Il résulte des dispositions des articles 65 de la Constitution, 48 et 66 de l’ordonnance portant loi organique du 22 décembre 1958 que lorsque le Conseil supérieur de la magistrature est saisi de manquements reprochés à un magistrat du parquet, il ne dispose pas d’un pouvoir de décision mais doit émettre un avis sur le principe d’une sanction et, s’il y a lieu, sur son quantum. Il appartient ensuite au garde des sceaux d’exercer son pouvoir disciplinaire pour, s’il estime qu’une faute peut être reprochée à ce magistrat, déterminer, au vu tant de l’avis du Conseil supérieur de la magistrature - qu’il peut consulter à nouveau dans les conditions prévues à l’article 66 de l’ordonnance du 22 décembre 1958 - que de l’ensemble des circonstances de l’affaire, celle des sanctions figurant à l’article 45 de l’ordonnance du 22 décembre 1958 qui lui paraît devoir être infligée. Le garde des sceaux doit être regardé comme ayant renoncé à exercer le pouvoir d’appréciation qu’en application de la Constitution et de l’ordonnance portant loi organique du 22 décembre 1958 il lui appartient de mettre en oeuvre lorsque, après fait savoir publiquement qu’il se conformerait à l’avis du Conseil supérieur de la magistrature, quel qu’il fût - intention confirmée par le directeur des services judiciaires lors de son audition par le Conseil - il s’est entièrement approprié les motifs et la portée de l’avis du Conseil supérieur de la magistrature. Le garde des sceaux a dans ces conditions méconnu l’étendue de sa compétence et entaché sa décision d’une erreur de droit.

CONSEIL D’ETAT

Statuant au contentieux

N° 248242

M. Daniel S.

M. Keller
Rapporteur

M. Lamy
Commissaire du gouvernement

Séance du 6 juin 2003
Lecture du 20 juin 2003

REPUBLIQUE FRANCAISE

AU NOM DU PEUPLE FRANCAIS

Le Conseil d’Etat, Statuant au contentieux

(Section du contentieux)

---------------

__Exercices à compléter__.
**1.** D'après le texte à lire, qui exerce le pouvoir disciplinaire après l'avis du Conseil supérieur de la magistrature sur un magistrat du parquet ?
**2.** Relevez toutes les lignes du jeu de données qui contiennent le mot "header", en tenant compte des majuscules et des minuscules.

---------------

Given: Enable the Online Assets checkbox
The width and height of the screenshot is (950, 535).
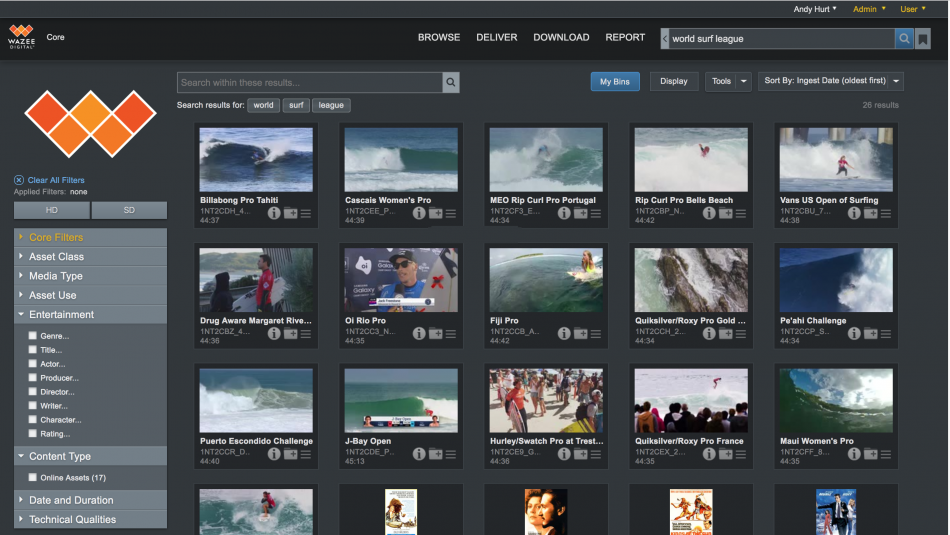Looking at the screenshot, I should 33,478.
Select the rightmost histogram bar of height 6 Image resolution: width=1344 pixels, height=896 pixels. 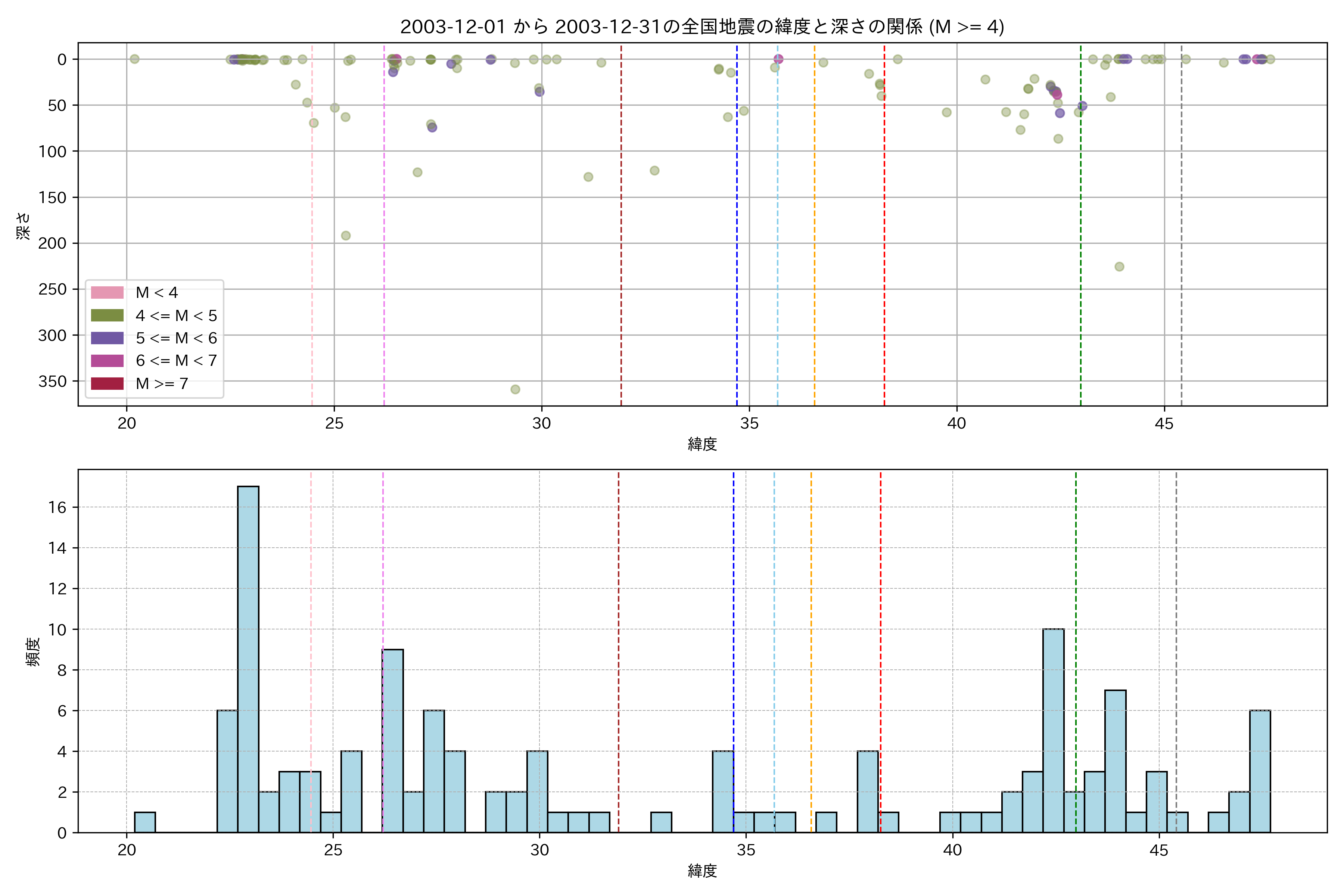(x=1259, y=771)
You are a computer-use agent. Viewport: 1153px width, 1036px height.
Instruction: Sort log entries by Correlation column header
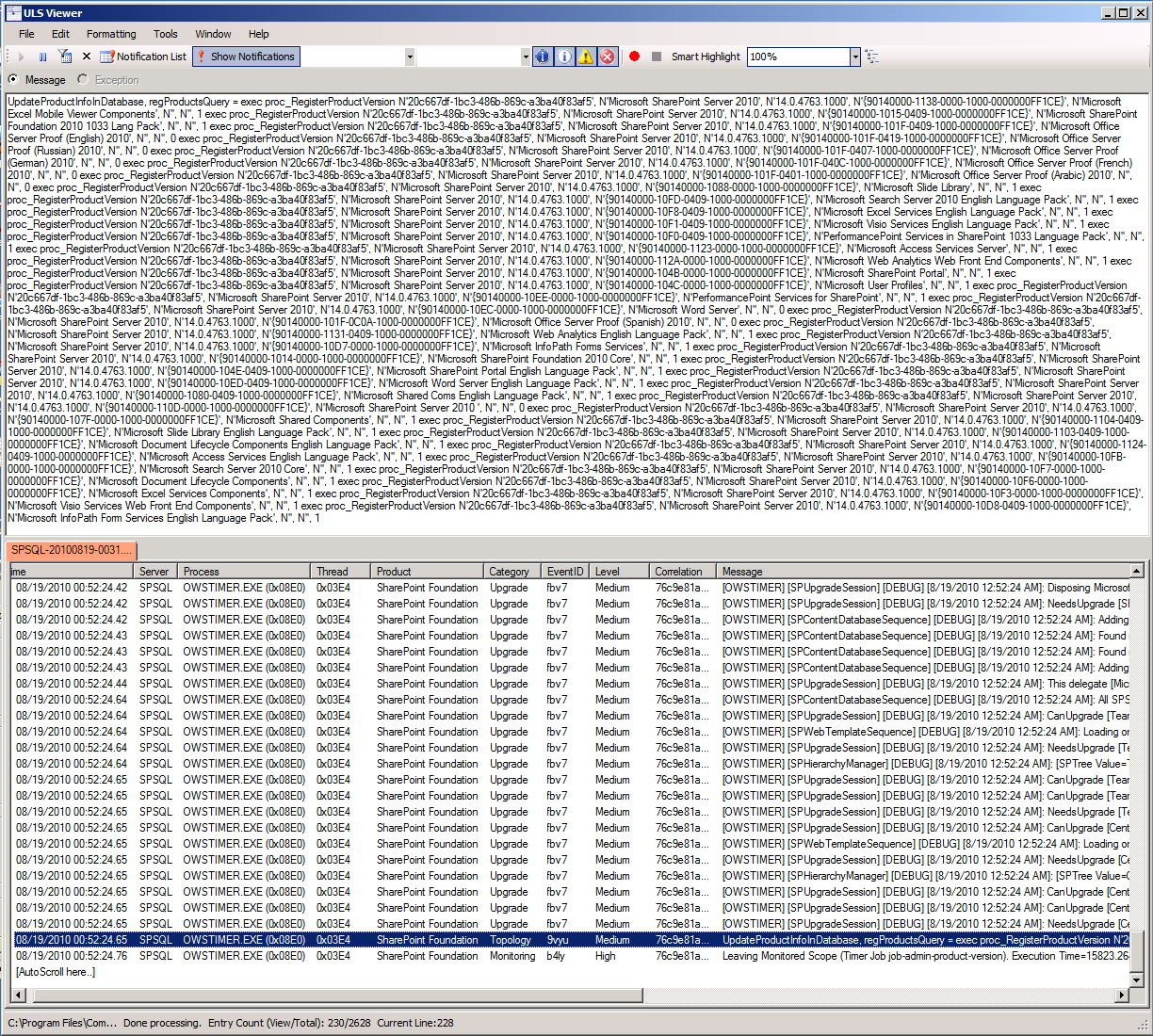679,572
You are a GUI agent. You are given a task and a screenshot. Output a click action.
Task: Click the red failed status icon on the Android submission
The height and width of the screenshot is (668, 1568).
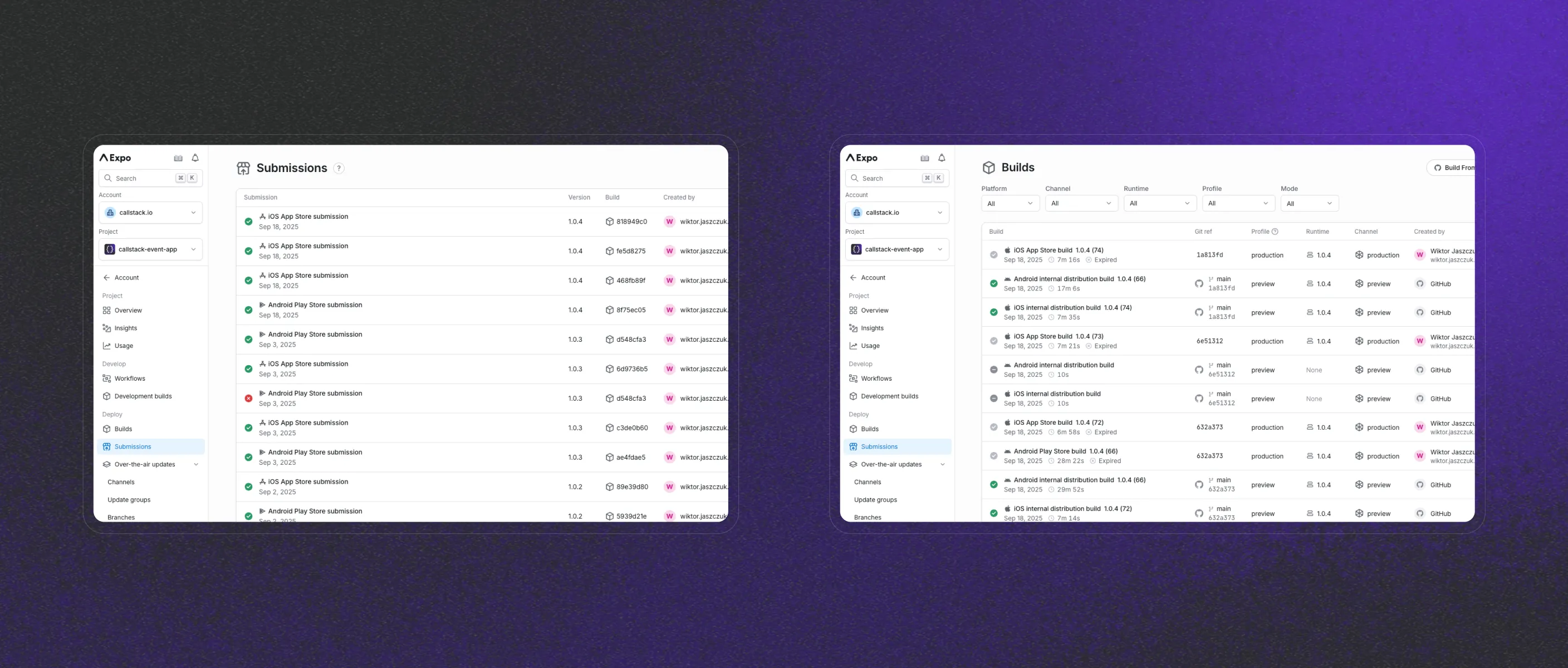coord(248,399)
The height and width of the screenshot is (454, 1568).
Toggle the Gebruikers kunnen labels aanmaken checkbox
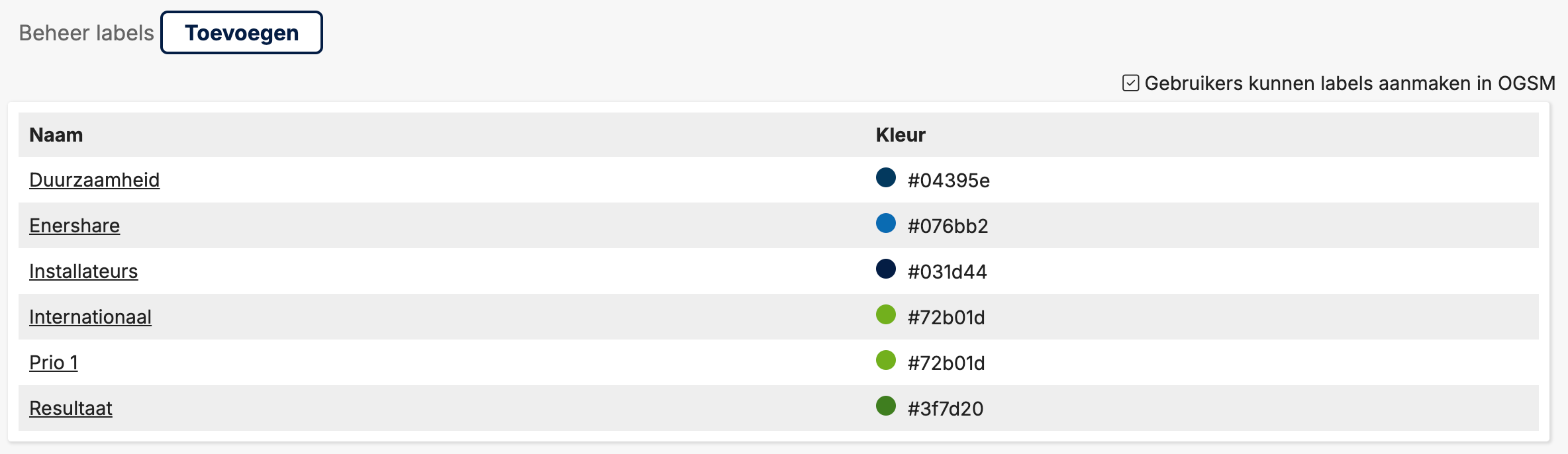click(x=1130, y=83)
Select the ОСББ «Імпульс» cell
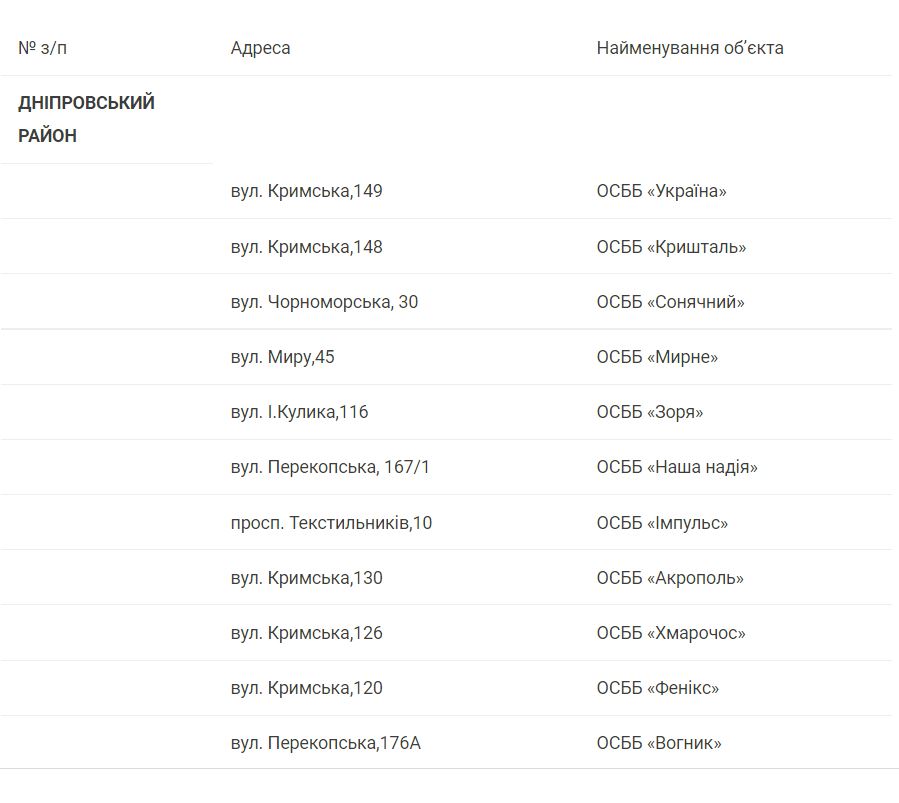Viewport: 899px width, 803px height. (x=662, y=523)
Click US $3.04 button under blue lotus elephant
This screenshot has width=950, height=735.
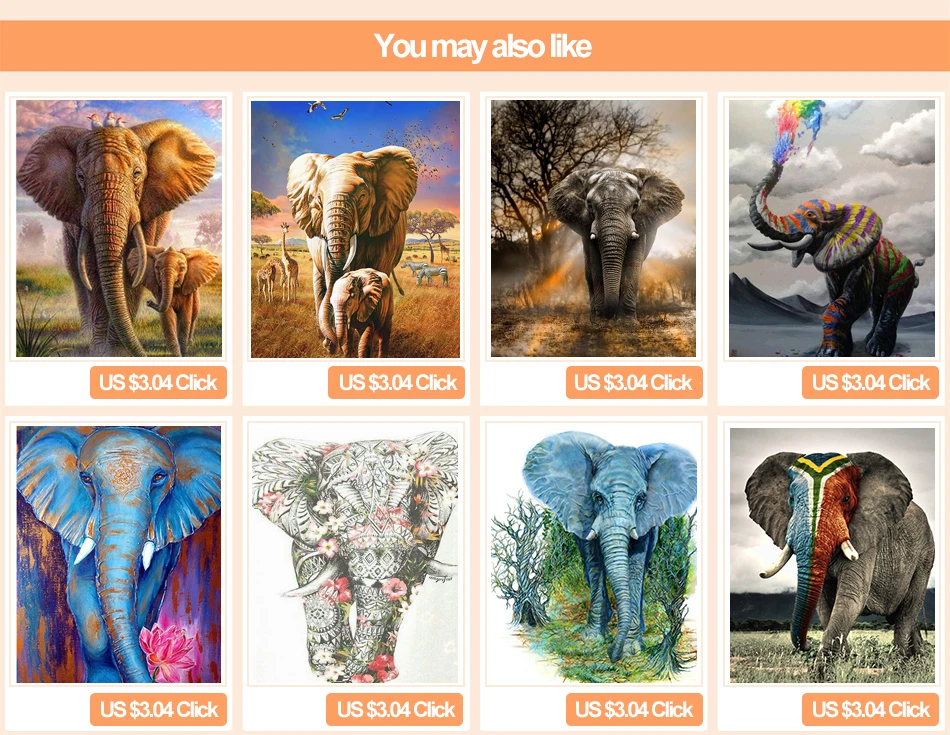[158, 710]
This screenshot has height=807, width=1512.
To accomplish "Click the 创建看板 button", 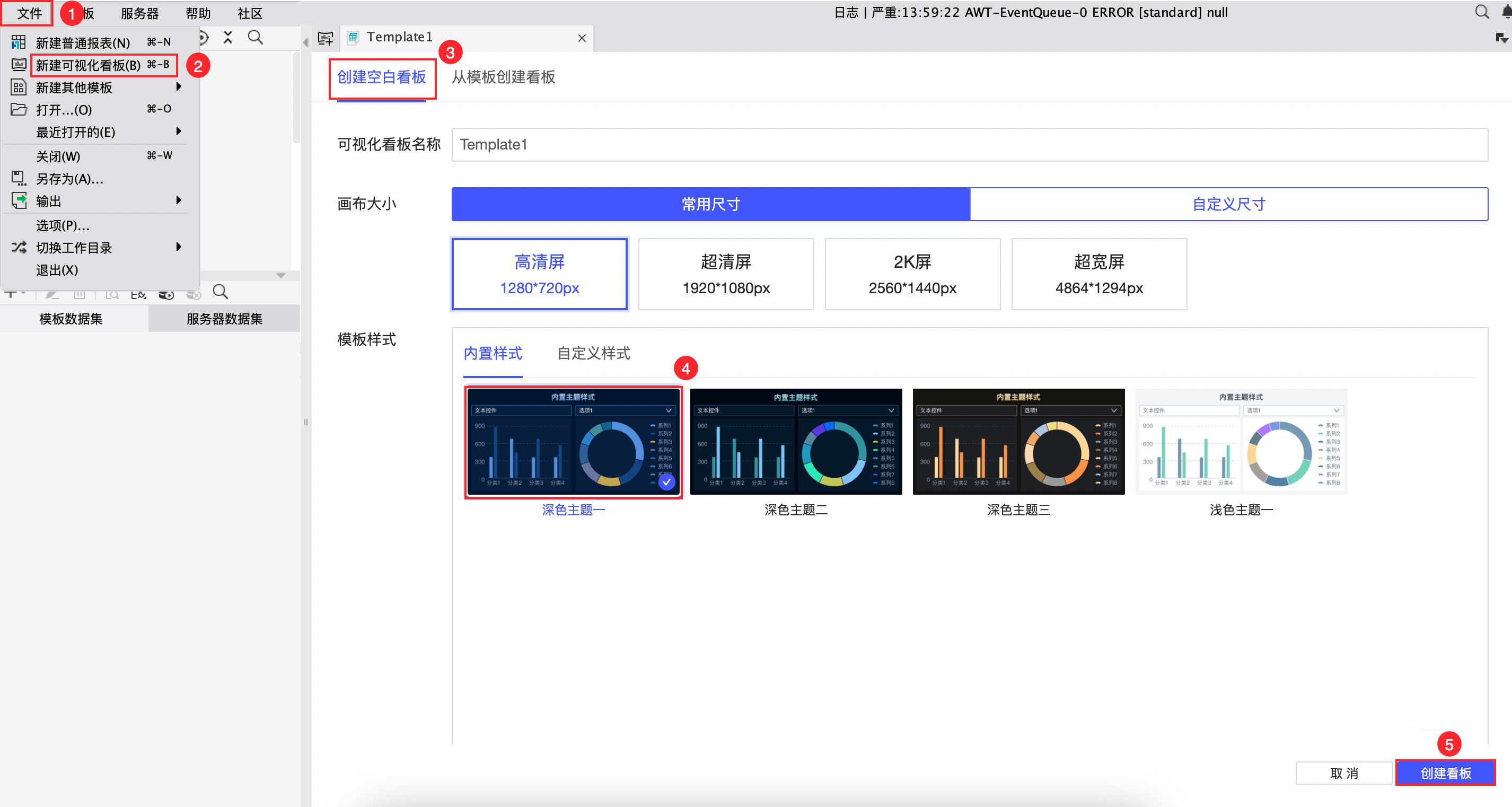I will coord(1445,773).
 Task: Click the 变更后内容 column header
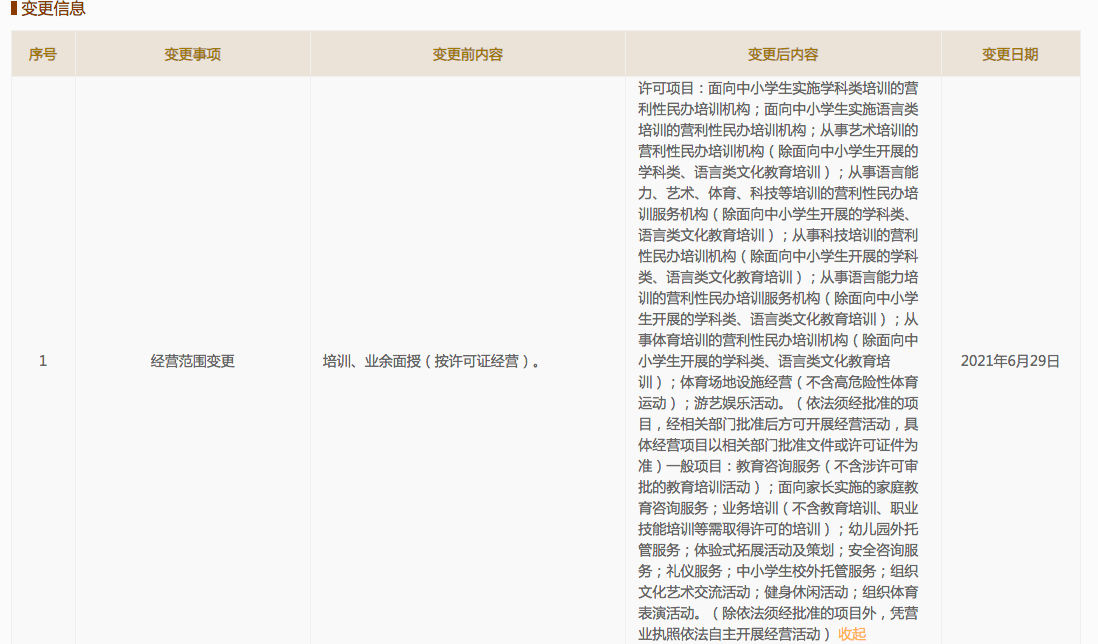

---------------

__Les solutions__.
**1.** Le garde des sceaux.

**2.**
Instruction: Sort log entries by Correlation column header
 Task: Click the 变更后内容 column header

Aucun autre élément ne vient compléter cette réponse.